━━ Отрывок ━━

А если "молодежи"[3] не предложить некую миграционную модель (не обязательно маятниковую), то она так и будет фланировать от тусовки к тусовке, от страны к стране хаотичным образом без штанов и крыши, и выживать кому как повезет, то при чем здесь социальная инженерия и проектная работа? Эта молодежь уже сейчас ничем не отличается от детей, посланных в крестовый поход, и чувствует это – крестовый поход длиною в жизнь за счастьем "чаши Грааля", которой нет. Иллюзорность этой чепухи чувствуют даже школьники.

Также пока что открытым является вопрос, насколько межгородская миграция способна становиться маятниковой. Мне известны примеры международной маятниковой миграции бизнесменов. Но вот условия перехода "фланирующее-маятниковое" пока что не определены, а эта оппозиция толком не рассмотрена. Дальнейшее прояснение здесь намекает на интересные возможности. Скорее, такой переход зависит от устойчивости личных деловых связей и роста макроэкономической инфраструктурной обеспеченности. 

Поскольку миграция – вопрос тектонического уровня социальности, здесь же возникает вопрос о собственности. Едва ли совсем не будет личной собственности, как то говорит известный футуролог-политолог Е.Шульман, хотя с общим ее тезисом насчет уменьшения объема собственности на единицу личности можно согласиться. Во всяком случае, собственность – слишком существенный антропологический фактор. Но собственность всегда так или иначе обретается относительно фиксированной пространственной взаимосвязанности объектов (можно вспомнить бесплодность попыток пиратов XVII века делить водную поверхность мирового океана на "суверенные зоны"... а вот на отдельно взятом корабле вполне себе можно устанавливать суверенитет). В целом, предположение политолога об отказе в перспективе от собственности, скорее всего, связано с неучетом того обстоятельства, что обратной стороной свободы пространственных перемещений как признака значимости личности и ее "инклюзивности" оказывается постоянное право на приватность личного пространства – особенно в случае, если глобальная перемещаемость окажется более системной и менее фланирующей. А срочность и не собственность есть факторы ограничения такой приватности. Компактность и, кстати, мобильность личного жилья (со всем, что в нем), скорее всего, повысится. То есть мир здорового и мобильного будущего, скорее всего, будет представлять собой наборы островов личной "коробочной" собственности, охраняемой в отсутствии хозяина аналогично банковскому депозитарию (плюс собственные системы охраны мобильного объема) в зависимости от ценности этой собственности и уровня правовой культуры на территории ее размещения – особенно если  массовая мобильность станет глобальной. Равно как уже сегодня производственные мощности становятся не только более компактными, но и доместифицируются: первым признаком этого процесса оказываются пресловутые 3D принтеры, но они лишь маркер общего тренда, суть которого, скорее всего, состоит в том, что вслед за миниатюризацией средств обеспечения онлайна пойдет миниатюризация оффлайновых благ.

━━━
━━ Исходные данные ━━

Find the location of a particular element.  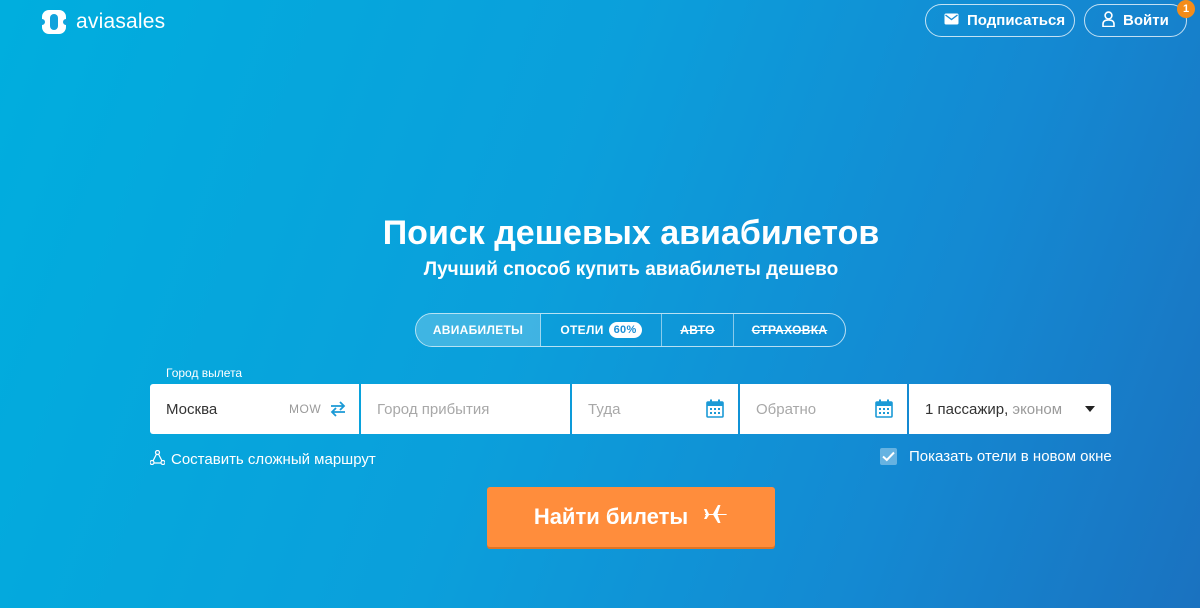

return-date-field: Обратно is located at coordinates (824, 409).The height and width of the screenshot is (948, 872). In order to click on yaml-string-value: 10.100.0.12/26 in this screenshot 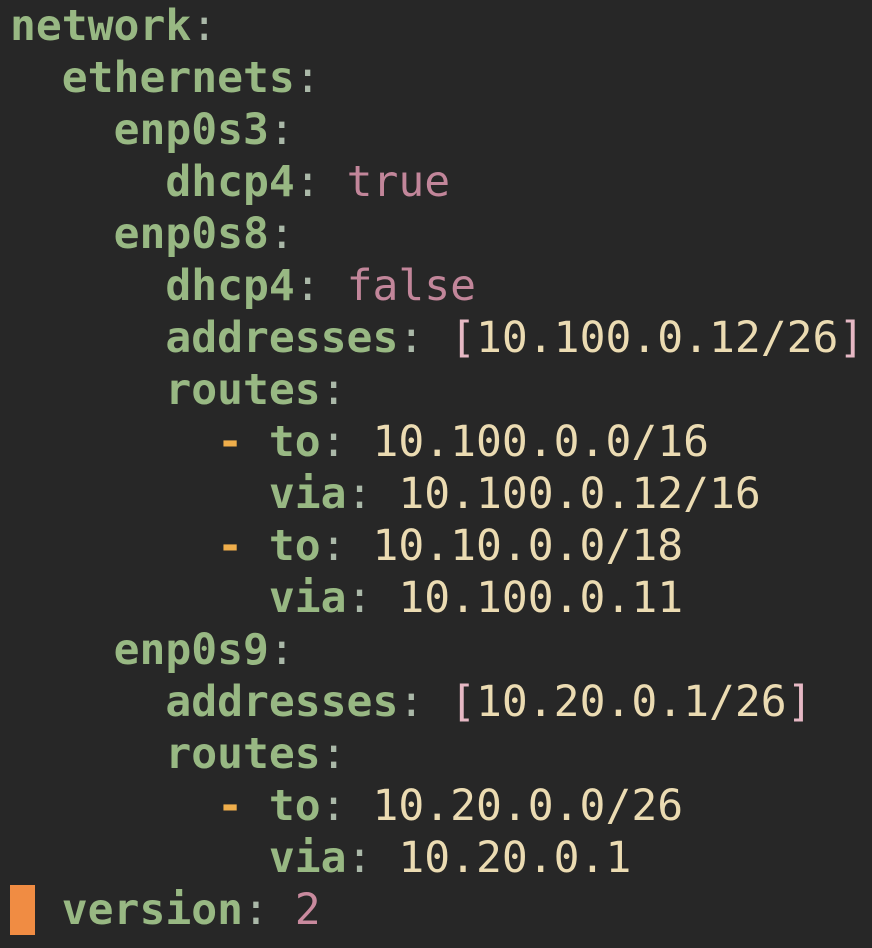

━━━

— Примените прочитанное —
(A) Выпишите из отрывка всё, начиная с "Также пока что" и вниз до "макроэкономической инфраструктурной обеспеченности.".
(B) Ответьте кратко по отрывку:
(i) Чьи примеры международной маятниковой миграции известны автору?
(ii) Чьи попытки делить водную поверхность мирового океана на "суверенные зоны" названы бесплодными?
(iii) Что названо первым признаком того, что производственные мощности доместифицируются?

— Ответы по порядку —
(A)
Также пока что открытым является вопрос, насколько межгородская миграция способна становиться маятниковой. Мне известны примеры международной маятниковой миграции бизнесменов. Но вот условия перехода "фланирующее-маятниковое" пока что не определены, а эта оппозиция толком не рассмотрена. Дальнейшее прояснение здесь намекает на интересные возможности. Скорее, такой переход зависит от устойчивости личных деловых связей и роста макроэкономической инфраструктурной обеспеченности.

(B)
(i) Бизнесменов.
(ii) Пиратов XVII века.
(iii) 3D принтеры.